After overnight rain Sunday took until lunchtime to brighten up to give us a bright and breezy afternoon.
Back in March I bought a trio of early brassicas from Marshalls seeds. These were cabbage Duncan, calabrese Marathon and cauliflower Mayflower. The cabbages and calabrese produced some good crops which we finished picking a few weeks ago. When the cauliflowers arrived on the 23 March 2014 they looked like this.
They didn't look the best of specimens and the cabbages and calabrese looked much the same. All the plants were potted on and given some tlc in the greenhouse and the cabbages and calabrese responded well but the cauliflowers were another matter and didn't seem to want to grow at all.
By the 05 May 2014 when the name suggests they should be “cauliflowering” the plants still hadn't done much growing but we decided to plant them out on the plot and see what would happen to them.

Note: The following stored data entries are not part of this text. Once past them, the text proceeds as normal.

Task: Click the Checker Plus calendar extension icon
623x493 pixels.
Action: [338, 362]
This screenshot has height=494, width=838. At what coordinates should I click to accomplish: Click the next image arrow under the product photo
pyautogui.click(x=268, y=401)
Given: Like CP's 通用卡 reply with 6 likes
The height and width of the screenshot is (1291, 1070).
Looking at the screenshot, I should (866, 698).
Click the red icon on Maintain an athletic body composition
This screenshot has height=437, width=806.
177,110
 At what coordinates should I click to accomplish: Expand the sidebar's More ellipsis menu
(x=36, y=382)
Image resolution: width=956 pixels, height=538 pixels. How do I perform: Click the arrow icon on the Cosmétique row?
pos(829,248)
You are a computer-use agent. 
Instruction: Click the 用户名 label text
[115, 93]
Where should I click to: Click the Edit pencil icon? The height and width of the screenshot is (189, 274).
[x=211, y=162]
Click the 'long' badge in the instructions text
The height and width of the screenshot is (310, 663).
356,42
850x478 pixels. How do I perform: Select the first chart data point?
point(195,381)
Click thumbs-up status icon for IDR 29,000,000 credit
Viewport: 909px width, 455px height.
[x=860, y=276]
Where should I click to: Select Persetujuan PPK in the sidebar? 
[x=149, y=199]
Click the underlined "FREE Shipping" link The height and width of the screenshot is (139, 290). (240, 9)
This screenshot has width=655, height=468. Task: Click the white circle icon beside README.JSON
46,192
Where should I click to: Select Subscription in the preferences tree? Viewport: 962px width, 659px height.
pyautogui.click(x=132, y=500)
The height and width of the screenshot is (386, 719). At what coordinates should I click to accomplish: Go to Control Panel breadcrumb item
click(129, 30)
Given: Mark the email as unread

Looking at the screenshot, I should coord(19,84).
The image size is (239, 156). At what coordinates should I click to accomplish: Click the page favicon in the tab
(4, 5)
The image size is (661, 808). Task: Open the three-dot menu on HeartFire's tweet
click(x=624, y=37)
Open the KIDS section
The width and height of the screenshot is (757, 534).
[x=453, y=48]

I wasn't sure if they would survive or become another meal for the slugs. Surprisingly they survived and after a settling in period started to grow away well. As you can see from the picture below by the 29 June 2014 they'd gone on to produce some excellent plants but up to that point no cauliflowers.
On Sunday we harvested our first cauliflower. I must admit I expected them to be ready before July but it’s a bonus as in May I wasn't expecting them to grow let alone produce any crop.
The Marshalls plants certainly filled a gap producing some early summer brassicas well before the cabbages, calabrese and cauliflowers from my spring sowings. I might even give them a try again next spring.
A lovely cauliflower. I planted out six sprout plants today. I do love brassicas, but the pests put me off. I've covered them with enviromesh, so we shall see what happens. If I could grow cauliflowers like that I'd be very happy, but they always look a bit tricky.
ReplyDeleteThe trouble with cauliflowers is that they all mature together. We'll have 15 ready this week.
DeleteThe enviromesh should keep most of the brassica pests at bay.